One of Cartier-Bresson’s most iconic photographs shows the silhouette of a man jumping into a puddle. Named the photo of the century by Time magazine, the image was taken at the last possible moment the man could be suspended over the puddle without making a ripple-in regard to his perfect ordering, Cartier-Bresson was a surrealist photographer. He went to an art school in Paris at the same time as surrealist pioneer Dora Maar, and like her, he met and became involved with the Surrealist circles during the first 10 years of his career.
Paris Night & Day focuses predominately on this surrealist stage of Cartier-Bresson’s career, which took place during the period between the wars. In World War II, Cartier-Bresson was a prisoner of war in France, and he only escaped after three unsuccessful attempts.

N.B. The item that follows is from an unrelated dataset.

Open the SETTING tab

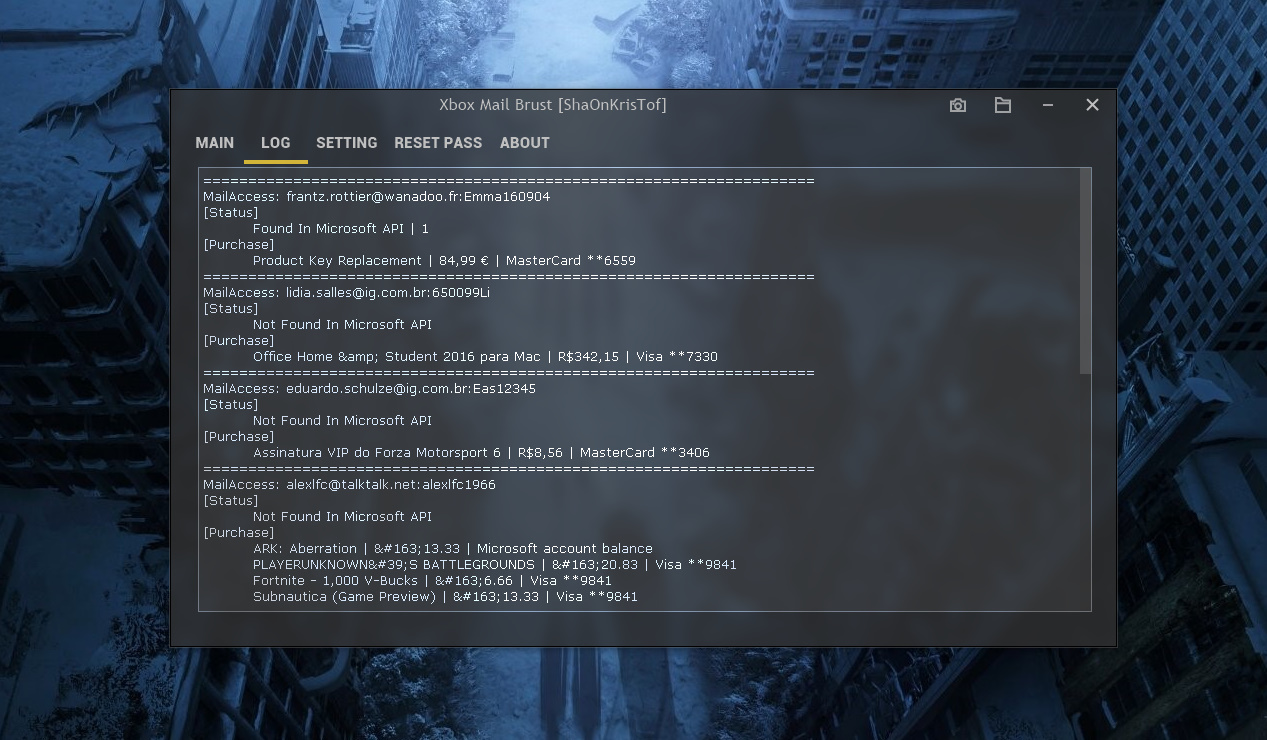tap(346, 143)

He worked for the resistance as a photographer-the McMullen exhibit will also feature some of these photos, taken around 1945 as the war was ending. These photos were especially documentary in nature, and later in his career, Cartier-Bresson leaned strongly toward the photojournalistic end of the spectrum. -J.W.
Although she was an artist in her own right, Dora Maar always lived in somebody else’s shadow-she’s often recognized not for her poetry, painting, or even photography, but rather for her passionate, nine-year affair with cubist painter Pablo Picasso.

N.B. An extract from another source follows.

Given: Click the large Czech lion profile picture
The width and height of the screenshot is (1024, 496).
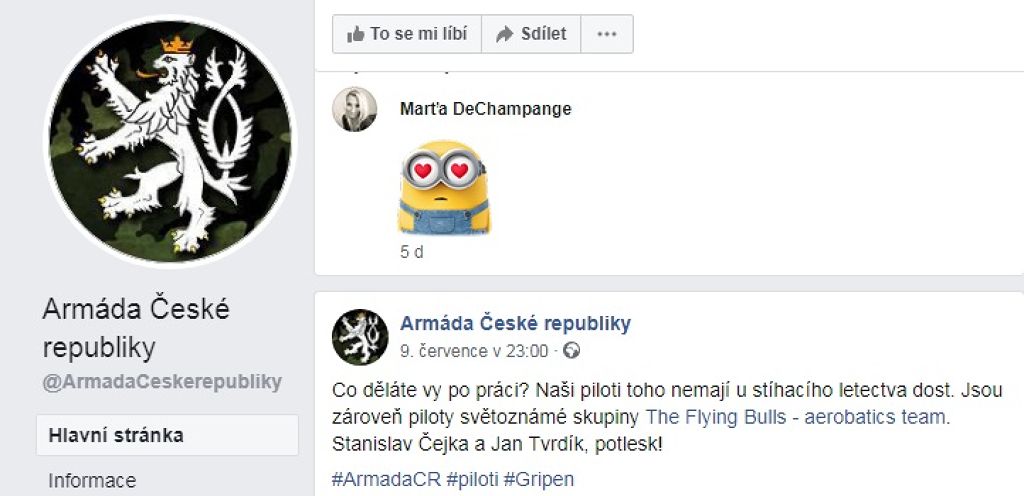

“Maar is probably best known for being Picasso’s lover and muse and being the model for his ‘Weeping Woman’ paintings,” Anderson said. She also had a close relationship with Man Ray, posing for several of his famous pictures. “But she was an extraordinary photographer, too,” he said. “And I think her skill as a photographer is insufficiently appreciated.”

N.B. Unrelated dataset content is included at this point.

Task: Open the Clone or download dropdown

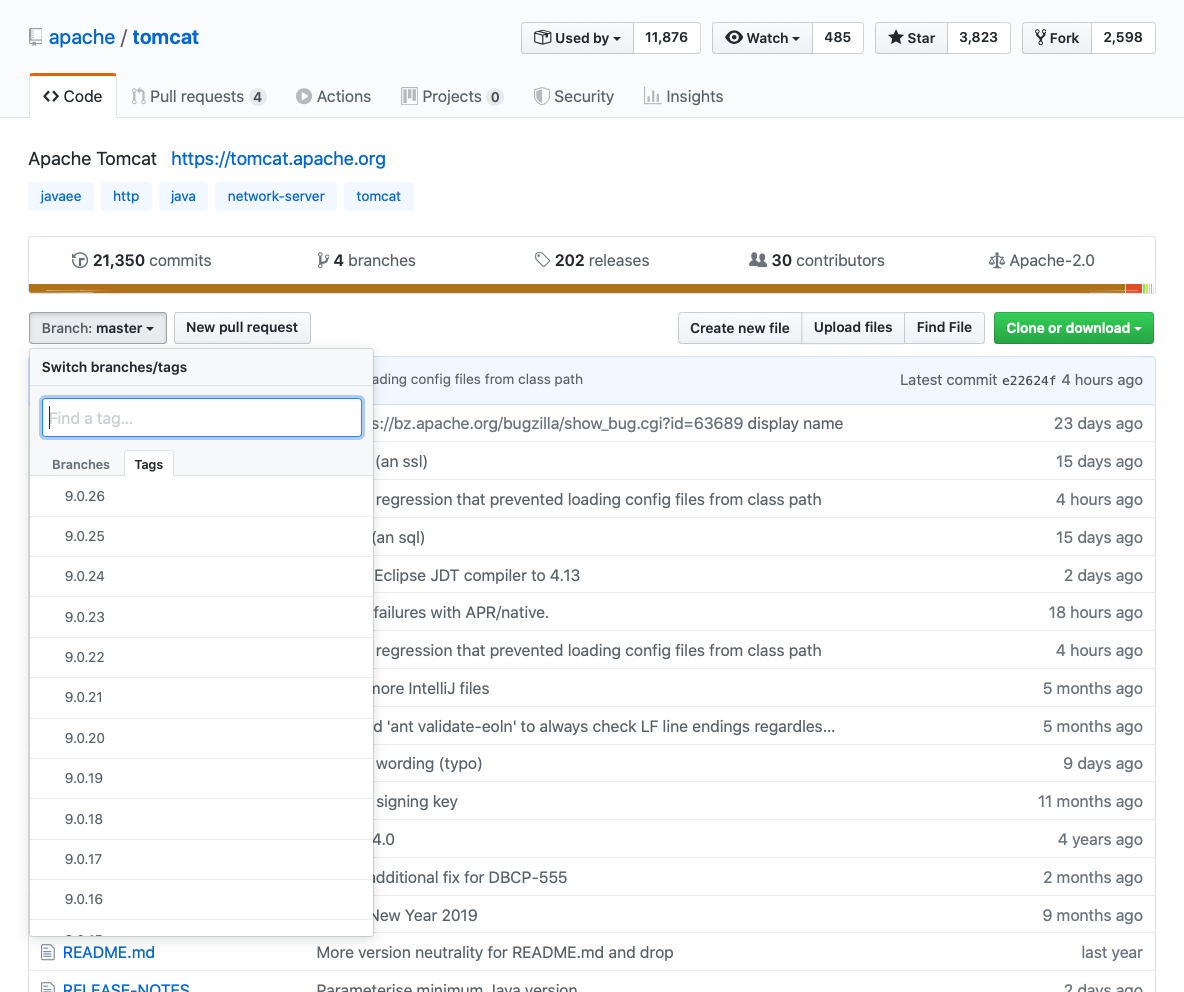Action: [x=1073, y=328]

Maar’s work exhibits not only raw talent, but also refined and practiced expertise. While most other artists featured in Paris Night & Day learned from experimentation or through friends, Maar was formally educated. She had art history, graphic, and photography training, “so that kind of sets her apart,” Anderson said.
Like other photographers of the period, Maar’s pictures have a surrealist quality to them. “The exposure of the subconscious and how it exposed itself in the world,” Bayoff said, was a major theme that defined surrealist art. She relied on similar motifs as her contemporaries-mirrors, reflections, and even shadows-but distinguished her work by her manipulation techniques in the dark room and by “looking for a unique perspective out in the world.”
Her photo of a shop window, for example, is “emblematic of surrealism” in that “it’s very ambiguous,” Bayoff said. Because of the angle of the shot and the lighting, the viewer can’t tell the difference between inside and outside, between the passersby and the mannequins. This piece, like her others, is about making the audience a “little more uncomfortable about what they’re looking at,” Bayoff said.
Maar’s “serendipitous” photograph of a man on the street, crouching down and peering into a manhole, is also representative of her trying to “thematize sight” and “confuse our perceptions,” Anderson said. “It has this implication that he’s looking into another world,” he said. “Because he’s upside down, we get the sense that the street is upside down, so everything is kind of reversed.”
In and of herself, Maar inspired Picasso, Man Ray, and others in the Parisian artistic circle, but Anderson said that she “should be better known for her own creative production,” which, as Bayoff described it, focused on “making the every day a little bit more fantastic.” -A.I.